The Washington Post reported on Feb. 22, 2008 ("Crack Offenders Set For Early Release Mostly Nonviolent, Study Says") that "Most of the more than 1,500 crack cocaine offenders who are immediately eligible to petition courts to be released from federal prisons under new guidelines issued by the U.S. Sentencing Commission are small-time dealers or addicts who are not career criminals and whose charges did not involve violence or firearms, according to a new analysis by the commission staff. About 6 percent of the inmates were supervisors or leaders of drug rings, and about 5 percent were convicted of obstructing justice, generally by trying to get rid of their drugs as they were being arrested or contacting witnesses or co-defendants before trial, according to the analysis being circulated on Capitol Hill by the commission to counter Bush administration assertions that the guidelines would prompt the release of thousands of dangerous criminals. About one-quarter of these inmates were given enhanced sentences because of weapons charges, though the charge can apply to defendants who were actually not carrying a gun or a knife but were with someone who was armed. About 18 percent of the offenders' sentences were reduced because they were arrested and charged for the first time, were forced into a drug ring by someone such as a boyfriend, were unwittingly caught up in a drug operation during a police raid, or for some other reason. The largest group -- 41 percent -- consists of small-time crack offenders who do not fall under any of the criteria that would cause authorities to increase their sentences or have them reduced."

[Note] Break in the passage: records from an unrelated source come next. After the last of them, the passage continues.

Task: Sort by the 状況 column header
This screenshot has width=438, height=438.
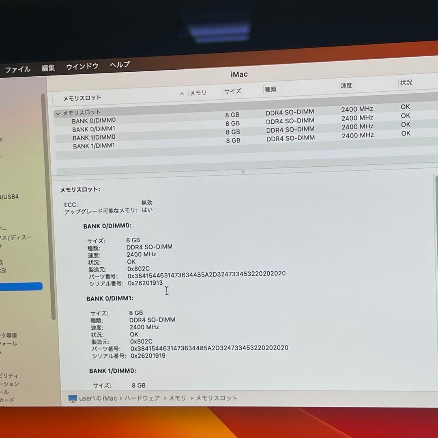Action: coord(406,83)
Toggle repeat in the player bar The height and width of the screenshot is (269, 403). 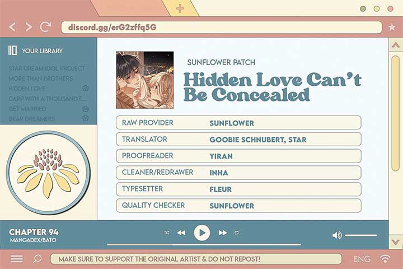click(x=237, y=233)
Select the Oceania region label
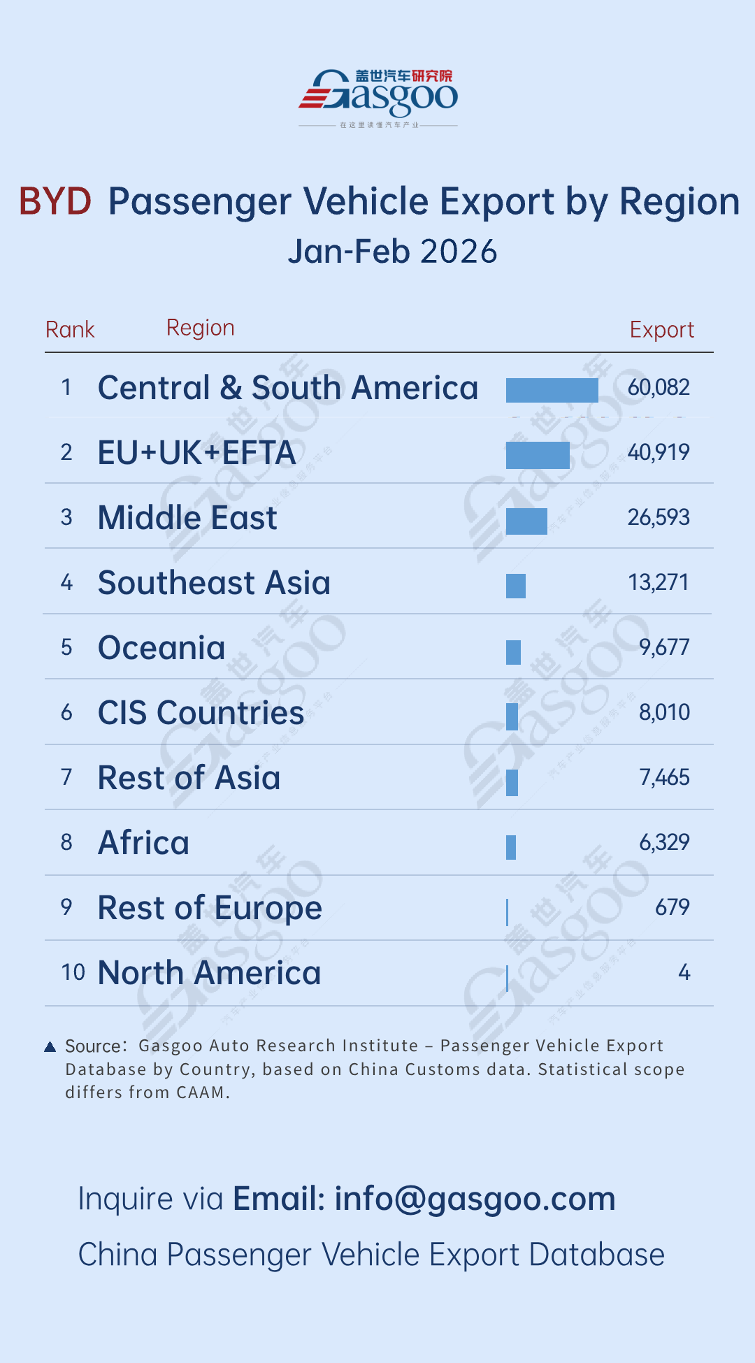755x1363 pixels. 161,648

According to the Post, "The figures are at odds with the characterization of the inmates by Attorney General Michael B. Mukasey, who would like Congress to pass legislation voiding the U.S. Sentencing Commission policy before it takes effect March 3. 'Many of these offenders are among the most serious and violent offenders in the federal system, and their early release . . . at a time when violent crime had increased in some communities will produce tragic but predictable results,' Mukasey said at a recent House Judiciary Committee hearing. The staff analysis indicated that about 6 percent of the inmates' sentences were increased because they were supervisors or leaders of a drug crew of four or more, 6 percent of prisoners' sentences were enhanced for arms specifications, and 1 percent were considered career criminals. The findings were consistent with a U.S. Sentencing Commission report to Congress in May that showed that 90 percent of federal crack cases did not involve violence. Only 5 percent involved a threat, and even fewer involved injury or death."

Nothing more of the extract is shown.